Trump is charged with inciting an assault on the U.S. Capitol in which five people died, including a police officer.
Attorney Bruce Castor Jr. decried the U.S. Senate proceeding due to begin on Tuesday as “unconstitutional,” telling Reuters by phone late on Thursday: “We’re trying to win a case on a bunch of procedural objections.”
“This is ‘Law School 101’ stuff. This isn’t advanced legal treatises in bound volumes that are used in the Supreme Court as references,” Castor said.
It may well be enough to win the case in the 100-member Senate where Trump’s fellow Republicans appear likely to deny rival Democrats the total 67 votes they need to convict Trump. The Republicans assert they do not have the authority to hold a trial for Trump since he left office on Jan. 20.
On Jan. 6, Trump exhorted a crowd of supporters to go to the Capitol, told them to “fight like hell,” and repeated his false claims the November election was stolen from him. The ensuing rampage interrupted the congressional certification of President Joe Biden’s election victory and sent lawmakers into hiding.
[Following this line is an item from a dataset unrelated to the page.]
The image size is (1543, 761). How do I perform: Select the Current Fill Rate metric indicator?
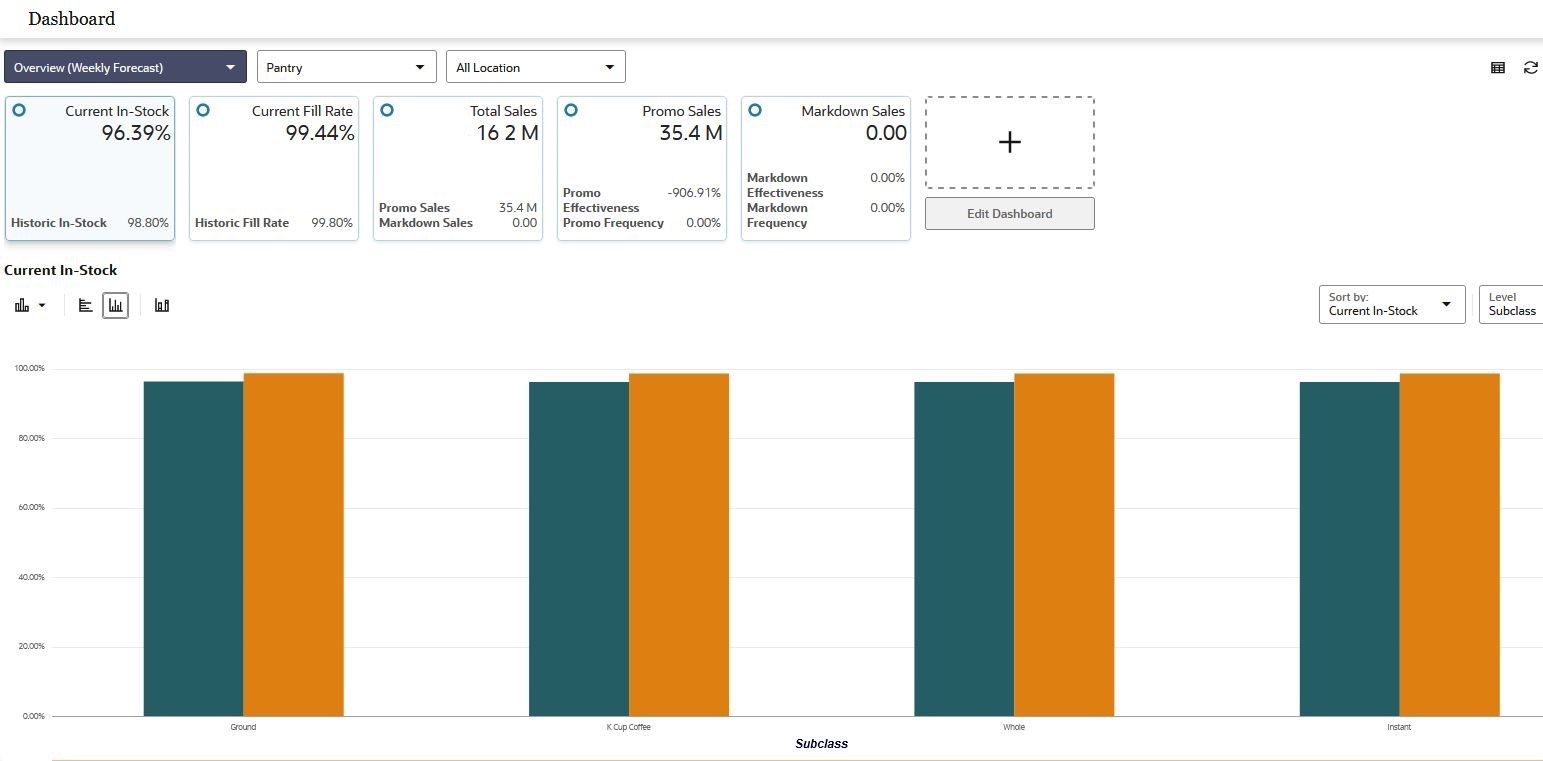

A majority of constitutional law experts assert that it is lawful to hold an impeachment trial after a president leaves office. They assert that presidents who commit misconduct late in their terms should not be immune from the very process the U.S. Constitution created to hold them accountable.
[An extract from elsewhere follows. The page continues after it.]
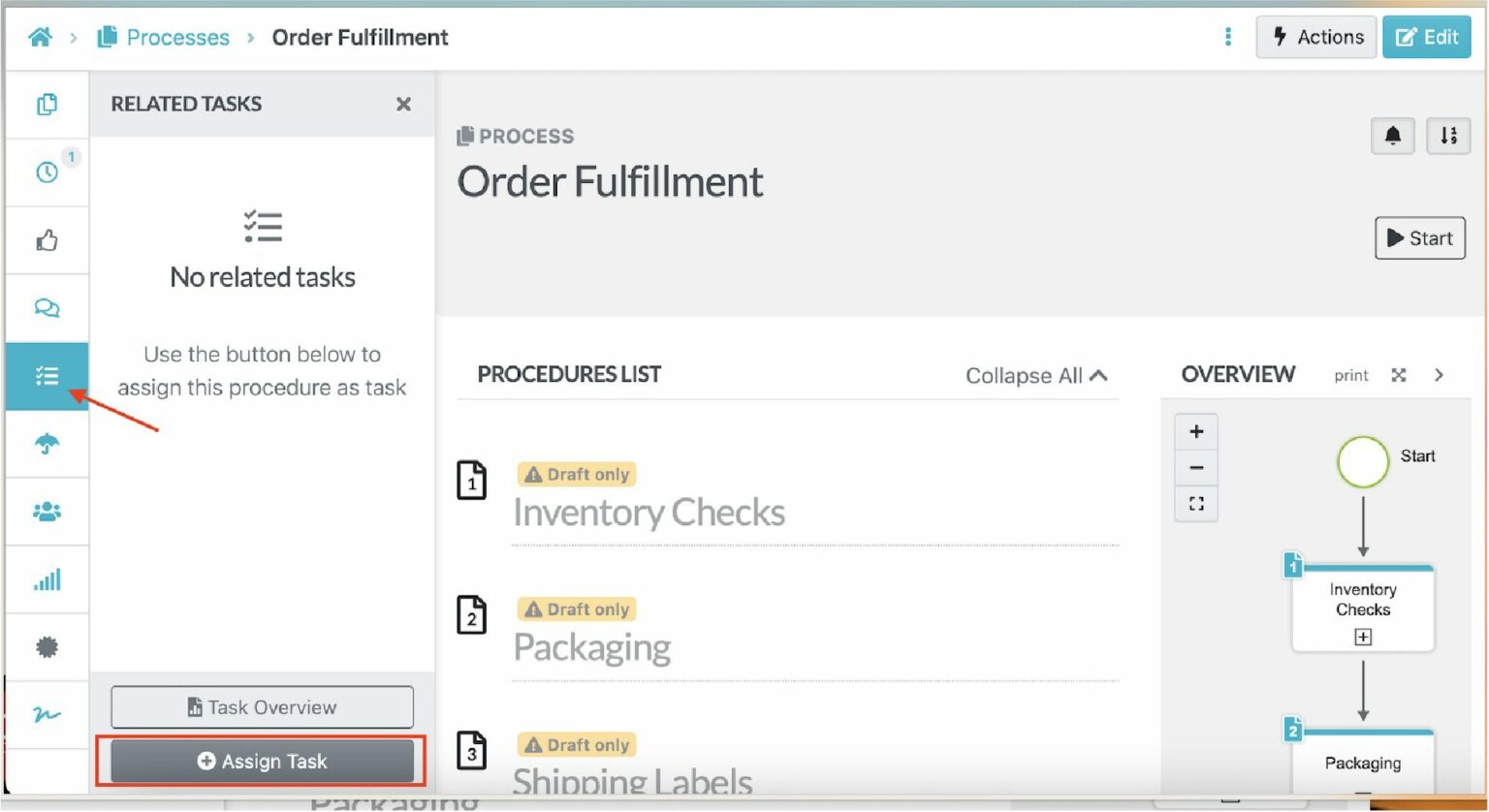Open the signature icon in sidebar

click(x=47, y=715)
Because the Constitution makes clear that impeachment proceedings can result in disqualification from holding future office, there is a live issue for the Senate to resolve, they say.
Castor and his co-counsel David Schoen were hired on Sunday after Trump parted ways with his prior defense team due to disagreements over strategy.
The new team’s first filing, a 14-page response on Tuesday to the article of impeachment passed by the House of Representatives on Jan. 13 misspelled “United States” as “Unites States” in its salutation to the U.S. Senate.
Trump is only the third U.S. president to be impeached and the first to be impeached twice and to face trial after leaving office.
Castor did not directly respond to assertions made by the nine House Democrats who will prosecute the case that multiple news reports indicated Trump was “delighted” as he watched the unprecedented violence on television.
“However the president reacts has nothing to do with whether there’s any nexus between what he did and what the breachers did,” Castor said.
Trump on Thursday rejected a request to testify at his impeachment proceeding. The House members trying the case have yet to say whether they will call witnesses or how long the trial might run.